Official Website of the Independent Monitor of the New York City Police Department

Appointed by the U.S. District Court for the Southern District of New York to ensure that the NYPD’s policing practices related to stops, frisks, and searches comply with the law.

Our Mission & Focus

The Monitor Team works to ensure that the NYPD engages in constitutional stops, frisks, and searches.

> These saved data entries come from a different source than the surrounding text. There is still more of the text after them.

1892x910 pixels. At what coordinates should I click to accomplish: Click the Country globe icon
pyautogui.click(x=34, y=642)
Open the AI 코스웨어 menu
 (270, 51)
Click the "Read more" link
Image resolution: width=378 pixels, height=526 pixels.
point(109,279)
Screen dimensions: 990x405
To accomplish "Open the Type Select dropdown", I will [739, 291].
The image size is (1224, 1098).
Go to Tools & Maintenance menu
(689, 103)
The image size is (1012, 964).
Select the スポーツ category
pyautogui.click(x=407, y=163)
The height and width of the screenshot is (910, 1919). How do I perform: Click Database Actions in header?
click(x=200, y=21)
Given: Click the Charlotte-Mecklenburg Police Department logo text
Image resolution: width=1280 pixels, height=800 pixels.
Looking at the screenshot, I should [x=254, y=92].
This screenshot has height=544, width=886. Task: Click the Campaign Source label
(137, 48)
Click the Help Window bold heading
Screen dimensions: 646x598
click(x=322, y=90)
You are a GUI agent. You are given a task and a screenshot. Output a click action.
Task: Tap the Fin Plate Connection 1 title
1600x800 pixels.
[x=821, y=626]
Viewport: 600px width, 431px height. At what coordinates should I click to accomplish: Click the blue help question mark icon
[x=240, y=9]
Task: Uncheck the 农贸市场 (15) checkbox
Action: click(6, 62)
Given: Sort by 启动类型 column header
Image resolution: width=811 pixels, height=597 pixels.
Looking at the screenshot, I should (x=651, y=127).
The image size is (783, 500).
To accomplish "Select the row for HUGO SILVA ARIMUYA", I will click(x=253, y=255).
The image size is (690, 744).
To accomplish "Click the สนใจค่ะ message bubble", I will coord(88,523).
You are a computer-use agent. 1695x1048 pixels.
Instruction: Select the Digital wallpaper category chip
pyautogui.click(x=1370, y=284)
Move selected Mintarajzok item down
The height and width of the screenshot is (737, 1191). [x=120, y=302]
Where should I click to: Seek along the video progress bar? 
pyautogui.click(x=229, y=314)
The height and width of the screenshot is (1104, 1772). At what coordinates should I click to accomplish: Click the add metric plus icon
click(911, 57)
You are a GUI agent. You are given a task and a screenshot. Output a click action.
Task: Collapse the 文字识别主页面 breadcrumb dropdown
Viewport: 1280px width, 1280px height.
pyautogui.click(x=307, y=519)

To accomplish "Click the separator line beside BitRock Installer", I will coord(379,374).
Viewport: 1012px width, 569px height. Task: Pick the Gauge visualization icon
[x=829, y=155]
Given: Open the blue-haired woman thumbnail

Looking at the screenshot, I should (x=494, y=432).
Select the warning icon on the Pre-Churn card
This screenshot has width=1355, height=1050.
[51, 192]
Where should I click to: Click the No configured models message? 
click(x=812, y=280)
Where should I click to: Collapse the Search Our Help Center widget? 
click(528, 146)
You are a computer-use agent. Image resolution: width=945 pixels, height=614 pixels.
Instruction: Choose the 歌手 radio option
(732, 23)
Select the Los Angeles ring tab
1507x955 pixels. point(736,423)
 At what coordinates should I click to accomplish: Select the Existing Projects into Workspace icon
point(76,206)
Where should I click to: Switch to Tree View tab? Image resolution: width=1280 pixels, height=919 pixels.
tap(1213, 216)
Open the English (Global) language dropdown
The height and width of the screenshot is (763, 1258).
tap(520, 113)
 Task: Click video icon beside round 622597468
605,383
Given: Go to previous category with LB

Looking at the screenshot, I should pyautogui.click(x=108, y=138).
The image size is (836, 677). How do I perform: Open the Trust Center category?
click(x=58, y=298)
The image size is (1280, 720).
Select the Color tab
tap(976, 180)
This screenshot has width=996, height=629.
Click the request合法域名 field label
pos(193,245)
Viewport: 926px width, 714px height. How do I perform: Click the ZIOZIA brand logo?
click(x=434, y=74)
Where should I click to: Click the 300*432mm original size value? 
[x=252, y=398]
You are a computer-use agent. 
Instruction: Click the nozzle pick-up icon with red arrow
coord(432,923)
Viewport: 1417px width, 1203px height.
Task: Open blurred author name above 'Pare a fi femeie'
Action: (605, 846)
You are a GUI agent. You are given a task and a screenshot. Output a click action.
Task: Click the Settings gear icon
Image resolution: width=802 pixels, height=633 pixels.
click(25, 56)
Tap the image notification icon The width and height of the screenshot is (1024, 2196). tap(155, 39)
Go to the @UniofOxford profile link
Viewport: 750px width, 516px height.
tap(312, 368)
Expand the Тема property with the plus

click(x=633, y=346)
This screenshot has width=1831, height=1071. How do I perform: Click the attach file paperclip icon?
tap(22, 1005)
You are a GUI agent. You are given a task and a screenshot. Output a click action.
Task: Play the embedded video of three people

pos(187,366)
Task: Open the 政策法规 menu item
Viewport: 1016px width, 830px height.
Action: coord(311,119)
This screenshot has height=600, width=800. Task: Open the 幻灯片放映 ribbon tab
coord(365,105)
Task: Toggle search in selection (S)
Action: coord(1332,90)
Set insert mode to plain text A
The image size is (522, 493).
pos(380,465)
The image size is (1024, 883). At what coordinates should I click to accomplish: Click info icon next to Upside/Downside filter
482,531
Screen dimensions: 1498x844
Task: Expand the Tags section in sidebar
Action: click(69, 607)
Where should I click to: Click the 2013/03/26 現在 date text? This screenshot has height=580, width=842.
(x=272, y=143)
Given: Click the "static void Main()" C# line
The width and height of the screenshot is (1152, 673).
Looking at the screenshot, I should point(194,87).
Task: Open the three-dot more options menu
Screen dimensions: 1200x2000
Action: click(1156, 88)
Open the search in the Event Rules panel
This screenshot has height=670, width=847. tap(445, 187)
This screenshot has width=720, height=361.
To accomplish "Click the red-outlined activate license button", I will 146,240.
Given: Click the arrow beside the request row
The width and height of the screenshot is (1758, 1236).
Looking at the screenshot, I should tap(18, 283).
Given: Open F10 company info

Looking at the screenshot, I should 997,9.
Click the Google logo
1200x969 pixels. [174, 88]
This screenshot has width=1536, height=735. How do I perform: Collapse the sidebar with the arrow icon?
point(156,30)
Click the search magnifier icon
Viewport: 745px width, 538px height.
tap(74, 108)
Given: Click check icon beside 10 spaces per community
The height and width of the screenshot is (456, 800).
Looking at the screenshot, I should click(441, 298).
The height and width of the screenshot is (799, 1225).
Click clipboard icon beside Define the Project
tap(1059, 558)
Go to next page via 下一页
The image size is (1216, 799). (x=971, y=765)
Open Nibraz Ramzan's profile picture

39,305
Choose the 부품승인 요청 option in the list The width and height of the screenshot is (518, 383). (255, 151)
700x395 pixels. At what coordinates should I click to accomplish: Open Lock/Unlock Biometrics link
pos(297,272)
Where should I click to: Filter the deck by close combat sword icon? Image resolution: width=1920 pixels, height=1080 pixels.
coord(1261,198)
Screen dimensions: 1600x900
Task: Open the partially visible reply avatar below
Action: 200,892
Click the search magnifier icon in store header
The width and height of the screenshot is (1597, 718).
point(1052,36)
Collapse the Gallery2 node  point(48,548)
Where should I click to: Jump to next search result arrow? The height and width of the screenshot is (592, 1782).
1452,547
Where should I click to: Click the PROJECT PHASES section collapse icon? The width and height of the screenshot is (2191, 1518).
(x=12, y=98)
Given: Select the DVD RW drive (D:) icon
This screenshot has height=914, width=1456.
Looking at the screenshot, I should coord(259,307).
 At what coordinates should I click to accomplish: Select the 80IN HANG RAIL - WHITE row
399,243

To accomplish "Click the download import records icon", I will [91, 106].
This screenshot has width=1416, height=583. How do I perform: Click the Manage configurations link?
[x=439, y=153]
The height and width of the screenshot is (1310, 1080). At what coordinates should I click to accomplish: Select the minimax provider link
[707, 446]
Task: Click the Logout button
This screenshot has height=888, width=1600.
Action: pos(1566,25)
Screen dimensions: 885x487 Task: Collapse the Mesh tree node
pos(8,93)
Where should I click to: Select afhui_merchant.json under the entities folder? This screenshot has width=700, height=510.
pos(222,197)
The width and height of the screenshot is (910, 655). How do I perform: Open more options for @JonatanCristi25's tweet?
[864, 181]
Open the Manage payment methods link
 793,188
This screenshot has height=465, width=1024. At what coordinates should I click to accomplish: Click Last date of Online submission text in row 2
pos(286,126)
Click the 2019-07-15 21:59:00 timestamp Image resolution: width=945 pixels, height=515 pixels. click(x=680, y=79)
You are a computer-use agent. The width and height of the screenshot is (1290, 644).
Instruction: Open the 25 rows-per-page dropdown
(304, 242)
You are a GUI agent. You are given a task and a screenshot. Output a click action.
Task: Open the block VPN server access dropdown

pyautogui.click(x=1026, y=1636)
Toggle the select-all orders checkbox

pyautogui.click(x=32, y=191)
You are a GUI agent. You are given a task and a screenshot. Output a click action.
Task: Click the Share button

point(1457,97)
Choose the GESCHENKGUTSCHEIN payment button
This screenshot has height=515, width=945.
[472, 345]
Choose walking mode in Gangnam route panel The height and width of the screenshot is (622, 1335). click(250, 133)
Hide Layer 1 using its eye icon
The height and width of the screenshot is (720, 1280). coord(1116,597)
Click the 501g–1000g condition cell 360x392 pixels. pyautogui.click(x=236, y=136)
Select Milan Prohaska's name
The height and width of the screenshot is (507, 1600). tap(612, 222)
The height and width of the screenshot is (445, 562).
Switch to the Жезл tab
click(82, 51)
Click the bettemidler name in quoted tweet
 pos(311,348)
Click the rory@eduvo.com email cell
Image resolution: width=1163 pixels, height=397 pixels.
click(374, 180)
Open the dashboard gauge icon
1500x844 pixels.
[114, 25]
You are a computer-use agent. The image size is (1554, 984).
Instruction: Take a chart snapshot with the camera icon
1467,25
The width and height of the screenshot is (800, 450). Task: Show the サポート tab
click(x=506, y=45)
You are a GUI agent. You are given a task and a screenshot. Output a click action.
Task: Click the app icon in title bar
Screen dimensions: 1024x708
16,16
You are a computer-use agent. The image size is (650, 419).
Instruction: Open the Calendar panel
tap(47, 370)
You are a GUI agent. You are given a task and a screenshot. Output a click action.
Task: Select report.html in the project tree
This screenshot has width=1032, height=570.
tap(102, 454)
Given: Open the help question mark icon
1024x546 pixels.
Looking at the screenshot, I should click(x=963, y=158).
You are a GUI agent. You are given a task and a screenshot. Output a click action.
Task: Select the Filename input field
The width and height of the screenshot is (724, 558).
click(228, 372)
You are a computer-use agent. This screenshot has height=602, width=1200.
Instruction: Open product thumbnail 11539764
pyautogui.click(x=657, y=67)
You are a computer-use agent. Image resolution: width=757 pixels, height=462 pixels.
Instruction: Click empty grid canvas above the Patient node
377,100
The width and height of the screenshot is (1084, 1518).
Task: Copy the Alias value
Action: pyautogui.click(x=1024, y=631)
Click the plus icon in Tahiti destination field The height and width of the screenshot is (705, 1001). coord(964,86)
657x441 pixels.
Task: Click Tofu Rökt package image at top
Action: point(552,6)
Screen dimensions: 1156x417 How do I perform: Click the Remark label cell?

The Monitor Team’s focus is on the NYPD’s stop-and-frisk practices, as well as its trespass enforcement. The Monitor Team regularly assesses the NYPD’s compliance and publicly files reports with the court detailing their findings.

Know Your Rights

When you are stopped, frisked, and/or searched by a New York City police officer, you have certain rights. 

Who We Are

Latest Report

On October 7, 2024, the Monitor filed its Twenty-Second Report, regarding underreporting of Terry stops by the NYPD, with the U.S. District Court for the Southern District of New York. Highlights include the following:

  • NYPD officers continue to fail to document Terry stops with stop reports, contrary to Court-ordered requirements that every such stop be documented.
  • In 2023, only 59% of identified Terry stops were documented with a stop report. This represented a decrease from 2022, during which 69% of stops were documented. Both numbers fall short of compliance.
  • Compliance is trending down quarter-by-quarter. In the two years sampled, compliance ranged from a high of 79% (in third quarter 2022) to a low of 41% (in first quarter 2023).
  • Stop report compliance is associated with the De Boeur stop level, as determined by officers. Officers more consistently complete stop reports for encounters that they initially identify as Level 3 stops than encounters that they initially identify as Level 2 but which, upon review, should be classified as Level 3.
  • Because of the number of stops completed by the NYPD, even a low proportion of undocumented stops can result in a large number of unreported stops.
  • Patrol officers had a higher compliance rate than officers associated with specialized Neighborhood Safety Teams and/or Public Safety Teams.